İçinde yaşadığımız tuhaf dünyanın kurallarını anlamak için, uluslararası ilişkiler okumuş olmanın bir faydası yok. Bir kere, 20’nci yüzyıl öncesine dönmeniz lazım. Tudors ya da Muhteşem Yüzyıl gibi bir tarihi dizi seyretmek, onlarca siyaset bilgisi kitabından daha faydalı olabilir.
Dizilerde yaşanan dönem ile bugün arasındaki tek fark, artık büyük devletler arası rekabetin aheste aheste değil, Twitter hızıyla yaşanıyor olması.
Dün Abdülkadir Selvi önemli bir yazı kaleme aldı. Aslında bugün yapmak istediğim bazı hatırlatmaları da yazısına koyarak benden hızlı davranmış oldu.
Malum, ABD ile olan kriz, zaten kapımızda olan ekonomik krizi hızlandırdı. Buna karşı Türkiye’nin iki ayaklı bir stratejisi var. Birincisi ABD ile gerilimin iyice derinleştirdiği finansman açığını kapatmak için Kuveyt, Katar, Çin gibi ülkelerden para bulmaya çalışmak.
(Ki burada hükümete temkin öneriyorum. Kimse Türkiye’de kural bazlı düzenin -rules-based order- yeniden tesis edildiğini görmeden buraya para akıtmaz. Çinlisinden Kuveytlisine kadar tüm finansörler, keseyi açmadan önce ekonomide kural ve kurumların yeniden tesis edildiğine emin olmak isterler.)
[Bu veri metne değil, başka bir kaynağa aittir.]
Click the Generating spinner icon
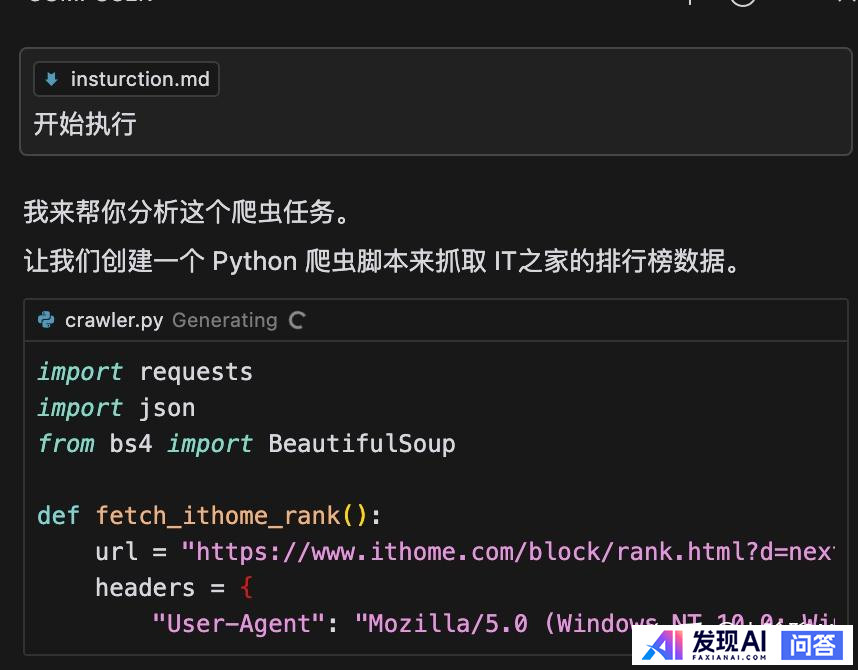858x670 pixels. point(296,320)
Türkiye’nin ikinci stratejisi ise, Avrupa ile yakınlaşmak. Avrupa ülkeleri zaten Donald Trump’a ‘gıcık.’ Ayrıca burada 400-500 milyar dolarlık Batı (AB ve ABD) sermayesi var ve Türkiye’nin ‘batmasını’ asla istemiyorlar. Türkiye’nin ekonomik anlamda iflası, Avrupa ekonomilerinin sarsılması, daha da önemlisi, AB ve Ankara arasındaki mülteci anlaşmasının riske girmesi demek. Bu yüzden de, henüz kesenin ağzını açmış olmamakla birlikte, ufak hamlelerle Türkiye’ye yardım etmek istiyorlar.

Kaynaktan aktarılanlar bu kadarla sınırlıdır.